Modified Vancomycin Knocks Out Resistance

Diana Phillips

June 09, 2017

A modified version of vancomycin makes the powerful antibiotic even stronger and packs a three-way punch against resistance, a new study shows.

Akinori Okanoa, PhD, from the Department of Chemistry at the Scripps Research Institute, La Jolla, California, and colleagues have reengineered the structure of vancomycin by adding three modifications that significantly increase its potency and decrease the likelihood of resistance, the authors report in an article published online May 30 in the Proceedings of the National Academy of Sciences.

Combined, the modifications produce a 1000-fold increase in activity, which would mean physicians could use less of the antibiotic when fighting infection.

The researchers previously reported two of the three modifications. One of those modifications alters the cell wall binding pocket to directly overcome the molecular basis of vancomycin resistance. The second one is a peripheral modification that adds a new chemical to the analog to interfere with bacterial cell walls and boost the drug's activity against sensitive and resistant bacteria strains, including methicillin-resistant Staphylococcus aureus and vancomycin-resistant enterococci.

In the current report, Dr Okanoa and colleagues describe a third peripheral modification that also interferes with bacterial cell walls, but via a different mechanism.

"[T]he changes we've made reflect three different mechanisms for attacking bacteria, making the emergence of resistance very difficult," according to senior investigator Dale Boger, PhD, cochair of the Department of Chemistry at the Scripps Research Institute.

To date, the modified antibiotic has been tested against resistant bacteria in the laboratory, where it was shown to be at least 25,000 times more potent against vancomycin-resistant enterococci and vancomycin-resistant Staphylococcus aureus, the authors write. Moreover, neither strain of bacteria acquired resistance even after 50 rounds of testing with the modified agent.

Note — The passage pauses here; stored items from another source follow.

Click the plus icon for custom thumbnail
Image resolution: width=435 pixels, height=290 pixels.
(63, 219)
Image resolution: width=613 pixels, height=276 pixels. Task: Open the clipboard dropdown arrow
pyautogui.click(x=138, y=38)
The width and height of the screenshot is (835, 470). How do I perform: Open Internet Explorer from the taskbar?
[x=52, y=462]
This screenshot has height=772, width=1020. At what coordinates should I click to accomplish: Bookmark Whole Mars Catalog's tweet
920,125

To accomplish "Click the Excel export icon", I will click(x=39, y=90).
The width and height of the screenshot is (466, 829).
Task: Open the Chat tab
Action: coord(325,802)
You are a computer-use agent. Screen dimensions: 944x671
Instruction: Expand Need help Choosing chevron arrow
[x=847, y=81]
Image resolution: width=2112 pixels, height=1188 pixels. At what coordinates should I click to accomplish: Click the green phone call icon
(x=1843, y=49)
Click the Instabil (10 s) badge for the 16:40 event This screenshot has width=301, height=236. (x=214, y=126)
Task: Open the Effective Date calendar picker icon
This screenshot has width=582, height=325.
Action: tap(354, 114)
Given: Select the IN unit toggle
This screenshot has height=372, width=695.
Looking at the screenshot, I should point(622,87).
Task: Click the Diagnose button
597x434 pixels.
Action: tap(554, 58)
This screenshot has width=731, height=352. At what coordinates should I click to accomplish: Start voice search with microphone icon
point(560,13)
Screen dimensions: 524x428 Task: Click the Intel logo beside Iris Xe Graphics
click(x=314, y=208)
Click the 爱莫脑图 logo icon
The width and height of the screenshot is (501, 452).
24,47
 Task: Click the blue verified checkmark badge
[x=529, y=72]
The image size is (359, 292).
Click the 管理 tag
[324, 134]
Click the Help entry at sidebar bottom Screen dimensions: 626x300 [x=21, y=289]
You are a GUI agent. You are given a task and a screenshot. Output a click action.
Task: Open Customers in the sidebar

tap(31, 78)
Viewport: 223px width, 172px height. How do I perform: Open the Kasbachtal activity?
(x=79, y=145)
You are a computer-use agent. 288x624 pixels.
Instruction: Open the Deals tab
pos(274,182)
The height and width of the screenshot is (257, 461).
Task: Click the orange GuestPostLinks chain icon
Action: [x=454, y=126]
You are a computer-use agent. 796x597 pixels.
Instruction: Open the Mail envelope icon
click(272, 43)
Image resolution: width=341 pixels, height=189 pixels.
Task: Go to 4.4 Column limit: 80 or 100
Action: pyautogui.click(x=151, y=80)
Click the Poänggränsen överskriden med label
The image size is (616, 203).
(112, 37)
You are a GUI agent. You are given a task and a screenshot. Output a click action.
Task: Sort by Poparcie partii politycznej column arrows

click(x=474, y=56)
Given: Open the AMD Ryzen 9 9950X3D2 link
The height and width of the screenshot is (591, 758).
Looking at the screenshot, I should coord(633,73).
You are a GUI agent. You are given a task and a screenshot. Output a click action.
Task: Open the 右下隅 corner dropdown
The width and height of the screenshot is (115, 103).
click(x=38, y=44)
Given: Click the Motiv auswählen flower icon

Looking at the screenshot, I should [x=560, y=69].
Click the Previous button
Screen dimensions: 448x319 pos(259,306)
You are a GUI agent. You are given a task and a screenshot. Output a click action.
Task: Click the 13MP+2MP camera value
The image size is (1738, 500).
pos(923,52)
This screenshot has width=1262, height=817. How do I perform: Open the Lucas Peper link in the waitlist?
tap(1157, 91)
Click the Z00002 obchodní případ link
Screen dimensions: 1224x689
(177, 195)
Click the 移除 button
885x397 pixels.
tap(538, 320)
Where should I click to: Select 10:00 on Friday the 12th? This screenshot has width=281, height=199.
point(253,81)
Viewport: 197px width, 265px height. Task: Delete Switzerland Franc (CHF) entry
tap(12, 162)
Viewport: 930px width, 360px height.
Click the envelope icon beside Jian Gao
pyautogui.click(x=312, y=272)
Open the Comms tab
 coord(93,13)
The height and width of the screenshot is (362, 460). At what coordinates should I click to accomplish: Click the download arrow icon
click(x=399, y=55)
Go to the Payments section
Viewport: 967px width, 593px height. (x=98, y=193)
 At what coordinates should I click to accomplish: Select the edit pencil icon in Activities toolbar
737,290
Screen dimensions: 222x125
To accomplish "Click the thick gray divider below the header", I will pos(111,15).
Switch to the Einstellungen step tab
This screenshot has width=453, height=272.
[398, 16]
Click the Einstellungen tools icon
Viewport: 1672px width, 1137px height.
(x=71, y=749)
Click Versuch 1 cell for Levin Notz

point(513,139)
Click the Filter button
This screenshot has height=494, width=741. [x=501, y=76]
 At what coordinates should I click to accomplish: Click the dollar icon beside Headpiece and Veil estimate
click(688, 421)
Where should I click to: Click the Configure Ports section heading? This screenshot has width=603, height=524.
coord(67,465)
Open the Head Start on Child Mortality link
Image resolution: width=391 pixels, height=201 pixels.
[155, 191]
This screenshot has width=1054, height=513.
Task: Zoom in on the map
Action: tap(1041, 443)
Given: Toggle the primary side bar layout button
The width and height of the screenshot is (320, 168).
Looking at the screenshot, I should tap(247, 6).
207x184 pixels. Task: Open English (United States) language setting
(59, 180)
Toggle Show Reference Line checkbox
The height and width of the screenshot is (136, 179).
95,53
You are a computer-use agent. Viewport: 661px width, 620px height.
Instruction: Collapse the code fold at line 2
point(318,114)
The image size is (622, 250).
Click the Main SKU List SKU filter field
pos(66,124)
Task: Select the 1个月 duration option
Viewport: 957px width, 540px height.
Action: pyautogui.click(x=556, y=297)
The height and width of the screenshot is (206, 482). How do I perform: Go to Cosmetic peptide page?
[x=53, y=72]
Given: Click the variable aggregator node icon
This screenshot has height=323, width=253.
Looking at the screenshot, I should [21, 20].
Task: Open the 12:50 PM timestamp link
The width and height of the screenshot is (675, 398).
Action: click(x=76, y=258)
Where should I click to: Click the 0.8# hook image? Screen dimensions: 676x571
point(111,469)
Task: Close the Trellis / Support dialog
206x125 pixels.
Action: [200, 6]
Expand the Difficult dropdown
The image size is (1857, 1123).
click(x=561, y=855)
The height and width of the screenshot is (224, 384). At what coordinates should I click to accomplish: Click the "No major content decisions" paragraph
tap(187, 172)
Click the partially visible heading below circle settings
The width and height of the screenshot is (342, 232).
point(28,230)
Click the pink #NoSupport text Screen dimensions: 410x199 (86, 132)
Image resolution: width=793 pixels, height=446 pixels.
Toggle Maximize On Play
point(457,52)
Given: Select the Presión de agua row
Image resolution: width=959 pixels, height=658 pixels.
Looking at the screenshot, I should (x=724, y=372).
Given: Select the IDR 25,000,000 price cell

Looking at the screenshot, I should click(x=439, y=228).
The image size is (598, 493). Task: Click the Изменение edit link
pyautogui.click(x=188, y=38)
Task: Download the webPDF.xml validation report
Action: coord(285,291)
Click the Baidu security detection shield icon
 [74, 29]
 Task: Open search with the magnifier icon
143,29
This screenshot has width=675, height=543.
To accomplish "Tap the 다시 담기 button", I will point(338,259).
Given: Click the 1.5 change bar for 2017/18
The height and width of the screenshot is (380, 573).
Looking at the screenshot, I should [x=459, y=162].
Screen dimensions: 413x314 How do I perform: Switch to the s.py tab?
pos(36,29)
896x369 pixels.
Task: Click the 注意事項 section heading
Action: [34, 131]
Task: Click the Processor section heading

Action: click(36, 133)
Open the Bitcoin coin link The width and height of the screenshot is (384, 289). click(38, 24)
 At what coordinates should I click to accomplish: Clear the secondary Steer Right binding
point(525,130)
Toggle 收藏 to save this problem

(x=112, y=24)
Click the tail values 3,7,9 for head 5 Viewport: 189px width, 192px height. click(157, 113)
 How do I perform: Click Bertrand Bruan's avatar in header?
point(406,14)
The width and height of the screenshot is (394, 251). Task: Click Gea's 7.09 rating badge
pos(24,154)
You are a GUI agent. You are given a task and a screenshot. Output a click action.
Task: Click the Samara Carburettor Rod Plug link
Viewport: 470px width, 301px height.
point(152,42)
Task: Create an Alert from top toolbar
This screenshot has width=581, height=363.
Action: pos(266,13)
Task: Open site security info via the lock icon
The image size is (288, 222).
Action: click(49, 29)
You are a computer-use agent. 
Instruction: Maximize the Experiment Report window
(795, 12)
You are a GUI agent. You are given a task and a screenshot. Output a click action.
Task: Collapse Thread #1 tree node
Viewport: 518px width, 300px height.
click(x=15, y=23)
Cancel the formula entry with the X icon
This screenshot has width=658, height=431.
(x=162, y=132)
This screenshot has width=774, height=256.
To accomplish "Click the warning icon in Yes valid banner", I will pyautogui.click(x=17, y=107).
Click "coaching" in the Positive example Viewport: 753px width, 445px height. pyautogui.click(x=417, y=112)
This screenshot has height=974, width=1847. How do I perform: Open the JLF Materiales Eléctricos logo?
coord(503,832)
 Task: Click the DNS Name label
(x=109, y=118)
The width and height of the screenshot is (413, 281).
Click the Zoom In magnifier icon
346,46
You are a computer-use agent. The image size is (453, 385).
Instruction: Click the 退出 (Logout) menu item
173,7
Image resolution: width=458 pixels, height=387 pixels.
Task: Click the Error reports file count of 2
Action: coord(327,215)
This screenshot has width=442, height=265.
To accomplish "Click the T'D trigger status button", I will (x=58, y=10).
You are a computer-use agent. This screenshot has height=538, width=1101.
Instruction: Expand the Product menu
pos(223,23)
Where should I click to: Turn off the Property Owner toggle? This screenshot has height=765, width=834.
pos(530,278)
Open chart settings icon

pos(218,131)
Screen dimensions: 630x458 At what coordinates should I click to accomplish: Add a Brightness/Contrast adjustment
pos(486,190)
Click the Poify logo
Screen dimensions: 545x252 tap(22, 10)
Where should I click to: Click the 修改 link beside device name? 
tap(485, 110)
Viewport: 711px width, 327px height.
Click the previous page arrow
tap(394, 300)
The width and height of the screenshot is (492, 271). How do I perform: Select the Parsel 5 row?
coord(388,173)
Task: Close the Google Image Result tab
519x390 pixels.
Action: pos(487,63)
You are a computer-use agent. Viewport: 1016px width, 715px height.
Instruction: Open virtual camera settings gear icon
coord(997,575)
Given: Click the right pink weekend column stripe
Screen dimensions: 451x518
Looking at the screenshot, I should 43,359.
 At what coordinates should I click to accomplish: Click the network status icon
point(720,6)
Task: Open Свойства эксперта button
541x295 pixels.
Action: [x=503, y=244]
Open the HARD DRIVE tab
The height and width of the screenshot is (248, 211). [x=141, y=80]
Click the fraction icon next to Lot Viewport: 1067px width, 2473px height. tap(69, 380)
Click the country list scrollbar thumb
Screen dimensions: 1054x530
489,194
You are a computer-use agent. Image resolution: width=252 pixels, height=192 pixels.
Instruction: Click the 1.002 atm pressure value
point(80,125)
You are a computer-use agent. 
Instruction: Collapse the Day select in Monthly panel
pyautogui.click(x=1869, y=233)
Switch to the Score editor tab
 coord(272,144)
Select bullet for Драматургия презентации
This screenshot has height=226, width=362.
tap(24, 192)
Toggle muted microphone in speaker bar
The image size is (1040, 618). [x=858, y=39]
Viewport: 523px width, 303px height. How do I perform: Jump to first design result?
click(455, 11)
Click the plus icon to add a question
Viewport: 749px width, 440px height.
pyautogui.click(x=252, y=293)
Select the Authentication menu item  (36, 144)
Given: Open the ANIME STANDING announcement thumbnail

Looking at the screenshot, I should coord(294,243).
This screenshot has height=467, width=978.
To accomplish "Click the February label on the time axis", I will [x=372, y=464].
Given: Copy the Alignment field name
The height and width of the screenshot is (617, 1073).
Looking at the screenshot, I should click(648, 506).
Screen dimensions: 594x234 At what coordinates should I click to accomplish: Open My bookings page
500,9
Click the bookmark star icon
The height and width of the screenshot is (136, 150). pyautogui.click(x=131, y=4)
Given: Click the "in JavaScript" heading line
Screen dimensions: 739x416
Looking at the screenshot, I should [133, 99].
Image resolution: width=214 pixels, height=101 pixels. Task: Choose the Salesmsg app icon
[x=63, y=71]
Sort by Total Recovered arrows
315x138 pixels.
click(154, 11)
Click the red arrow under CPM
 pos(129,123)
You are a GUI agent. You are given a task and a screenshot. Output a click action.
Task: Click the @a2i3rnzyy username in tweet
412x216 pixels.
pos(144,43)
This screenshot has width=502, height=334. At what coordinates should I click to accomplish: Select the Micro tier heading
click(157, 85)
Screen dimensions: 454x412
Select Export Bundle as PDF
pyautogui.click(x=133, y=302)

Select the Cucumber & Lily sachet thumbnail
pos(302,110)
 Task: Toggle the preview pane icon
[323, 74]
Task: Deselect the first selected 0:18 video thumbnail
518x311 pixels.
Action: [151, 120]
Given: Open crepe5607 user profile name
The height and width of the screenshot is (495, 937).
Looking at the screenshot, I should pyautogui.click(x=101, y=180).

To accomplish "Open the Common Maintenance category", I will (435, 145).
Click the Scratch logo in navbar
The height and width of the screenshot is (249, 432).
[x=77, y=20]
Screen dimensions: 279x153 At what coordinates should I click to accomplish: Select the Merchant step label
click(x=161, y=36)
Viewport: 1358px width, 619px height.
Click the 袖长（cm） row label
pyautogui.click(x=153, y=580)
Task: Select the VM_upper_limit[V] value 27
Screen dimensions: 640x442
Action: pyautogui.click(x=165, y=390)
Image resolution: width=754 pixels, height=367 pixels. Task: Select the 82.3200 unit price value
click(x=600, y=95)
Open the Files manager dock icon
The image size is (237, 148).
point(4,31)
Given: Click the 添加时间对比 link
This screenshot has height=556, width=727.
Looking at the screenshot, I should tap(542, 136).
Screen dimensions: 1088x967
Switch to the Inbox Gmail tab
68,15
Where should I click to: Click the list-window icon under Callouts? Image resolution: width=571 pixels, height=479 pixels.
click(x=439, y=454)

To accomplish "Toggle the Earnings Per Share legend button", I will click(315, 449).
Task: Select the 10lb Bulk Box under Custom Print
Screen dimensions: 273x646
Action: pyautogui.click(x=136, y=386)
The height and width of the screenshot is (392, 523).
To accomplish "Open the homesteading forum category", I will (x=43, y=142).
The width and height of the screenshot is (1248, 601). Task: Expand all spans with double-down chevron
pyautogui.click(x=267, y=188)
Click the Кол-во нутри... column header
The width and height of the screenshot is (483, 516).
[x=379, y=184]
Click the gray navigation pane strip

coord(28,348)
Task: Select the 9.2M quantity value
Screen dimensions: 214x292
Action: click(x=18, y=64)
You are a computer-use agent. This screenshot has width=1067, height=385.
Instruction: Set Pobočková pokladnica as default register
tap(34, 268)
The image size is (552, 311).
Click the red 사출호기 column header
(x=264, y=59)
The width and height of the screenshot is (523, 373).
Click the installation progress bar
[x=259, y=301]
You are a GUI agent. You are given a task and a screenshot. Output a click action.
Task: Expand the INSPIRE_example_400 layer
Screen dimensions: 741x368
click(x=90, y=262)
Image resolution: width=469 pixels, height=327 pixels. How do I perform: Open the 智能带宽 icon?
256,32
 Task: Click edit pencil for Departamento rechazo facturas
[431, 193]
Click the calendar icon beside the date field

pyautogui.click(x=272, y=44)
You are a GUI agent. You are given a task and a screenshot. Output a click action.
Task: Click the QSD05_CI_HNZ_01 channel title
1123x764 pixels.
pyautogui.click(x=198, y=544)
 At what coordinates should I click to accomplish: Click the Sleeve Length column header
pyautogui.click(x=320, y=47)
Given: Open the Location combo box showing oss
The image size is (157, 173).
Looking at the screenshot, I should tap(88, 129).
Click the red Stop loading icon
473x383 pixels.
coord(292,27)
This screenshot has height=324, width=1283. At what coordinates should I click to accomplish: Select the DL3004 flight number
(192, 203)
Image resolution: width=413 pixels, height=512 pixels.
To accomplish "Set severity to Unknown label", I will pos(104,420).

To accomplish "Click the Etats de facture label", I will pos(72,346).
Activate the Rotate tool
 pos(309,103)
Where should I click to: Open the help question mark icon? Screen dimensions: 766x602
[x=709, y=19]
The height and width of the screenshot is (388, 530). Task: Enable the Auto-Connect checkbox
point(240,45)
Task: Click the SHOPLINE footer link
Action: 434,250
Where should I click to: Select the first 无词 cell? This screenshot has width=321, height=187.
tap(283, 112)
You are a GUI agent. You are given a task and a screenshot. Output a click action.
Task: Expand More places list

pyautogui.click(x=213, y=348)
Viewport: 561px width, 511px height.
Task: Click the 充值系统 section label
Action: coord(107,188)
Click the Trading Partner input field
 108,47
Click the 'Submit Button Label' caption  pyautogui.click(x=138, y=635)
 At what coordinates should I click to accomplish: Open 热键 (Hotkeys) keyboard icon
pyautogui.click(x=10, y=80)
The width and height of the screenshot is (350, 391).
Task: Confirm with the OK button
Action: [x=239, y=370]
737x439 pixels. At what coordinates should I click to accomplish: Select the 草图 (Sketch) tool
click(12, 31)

At this time, development of the synthetic antibiotic molecule is a 30-step process, which would make commercial production difficult, Dr. Boger told Medscape Medical News in an interview. "We are now focused on refining the process so that it is simpler and cost-reduced, after which we will begin preclinical testing for efficacy and safety. Our hope and goal is to have the drug clinically available within 5 years."

Although vancomycin was the target for this drug development project because of its long history of use and only recent emergence of resistance, similar approaches could be used for other antibiotics. "We hope our work inspires others to apply the approach to other classes of antibiotics, particularly as the threat of antibiotic failures increases," Dr. Boger said.

The study was supported by the National Institutes of Health. The authors have disclosed no relevant financial relationships.